CR – Hoje, 977 mil famílias são atendidas pelo programa de reforma agrária e cerca de 80 mil seguem acampadas, à espera de terras. Há previsão para novos assentamentos?
Góes – 
Temos evitado trabalhar com meta de assentamento de famílias. No ano passado, foi divulgado o assentamento de 28 mil famílias. Dessas, 1.800 foram em terras novas, e 26 mil foram em áreas que já eram da reforma agrária. O Incra tem assentado mais famílias em lotes já existentes do que em áreas novas. 

Apenas 17% do público da reforma agrária recebeu seu título definitivo ao longo de 30 anos do programa. Então essa é uma prioridade. O Incra faz 6 anos que não emitia título definitivo de posse. Isso, porém, depende de algumas condições, como demarcação dessas parcelas, infraestrutura básica, o assentado precisa cumprir condições colocadas no contrato de concessão de uso. Temos condições de fazer até o ano que vem a emissão de 250 mil desses títulos. Para isso, o orçamento do próximo ano deve destinar R$ 250 milhões. Os primeiros 1.600 títulos vão ser entregues a partir de setembro em Mato Grosso.

CR – Como será a cobrança de recursos de famílias assentadas?
Góes –
 Um assentamento com 800 famílias em que a terra custou ao estado cerca de R$ 100 mil por familia, que é uma média, se você tiver uma titulação parcelada em dez vezes, você consegue só na emissão desses títulos cerca de 8 milhões. É suficiente para fazer toda a infraestrutura dos projetos de assentamento de um estado só.

CR – A Comissão Parlamentar de Inquérito (CPI) começou a investigar contratos do Incra e da Funai em novembro de 2015.  Depois de duas prorrogações, o processo terminou na semana passada, sem um relatório final.

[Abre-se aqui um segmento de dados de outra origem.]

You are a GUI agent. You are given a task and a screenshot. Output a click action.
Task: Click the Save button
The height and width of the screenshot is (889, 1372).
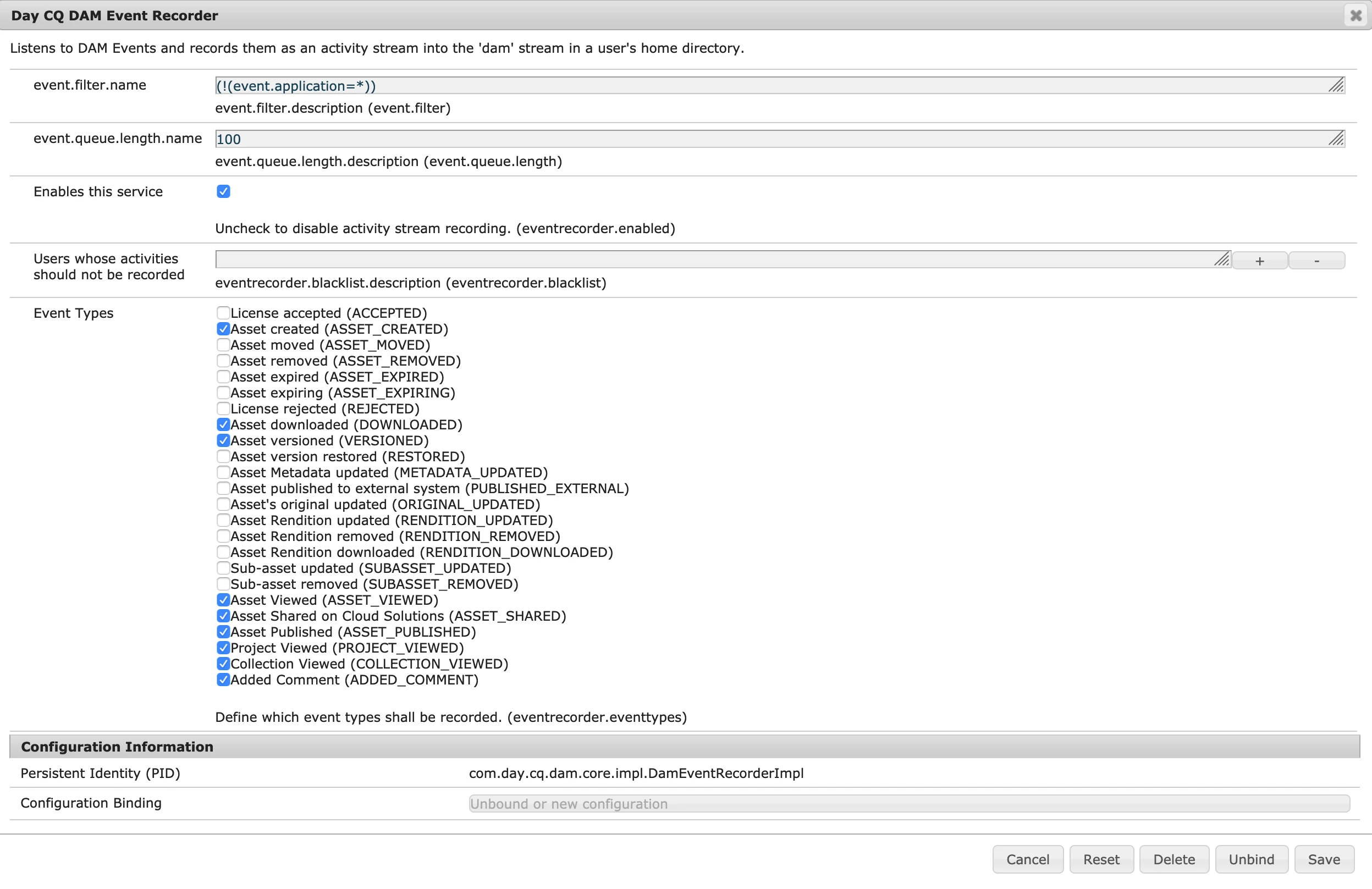[x=1324, y=859]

Como classifica essa ação?
Góes – 
Está no papel do parlamento fazer esse controle, seja de qualquer órgão que eles achem que tem que fazer. Então a gente recebe muito bem, e quero receber a contribuição disso. Estamos abertos a incluir nesse redesenho do Incra sugestões que possam partir dessa comissão, já que eles estudaram tão a fundo as políticas do Incra, principalmente a política quilombola.

CR – Qual a expectativa sobre o Ministério do Desenvolvimento Agrário (MDA)? E, como ministro, o deputado federal Zé Silva (SD-MG) seria adequado?
Góes –
 Entendemos que a proposta da recriação é melhor do que alocado no MDSA [Ministério do Desenvolvimento Social e Agrário], por exemplo. A indicação de ministro é com o presidente, mas o deputado Zé Silva tem uma história ligada à área rural do país, veio da Emater, é um técnico, portanto nós entendemos que tanto o Incra como o MDA são espaços eminentemente técnicos. Então, entendemos que, se for ocupado pelo Zé Silva, trata-se de uma excelente escolha de Michel Temer.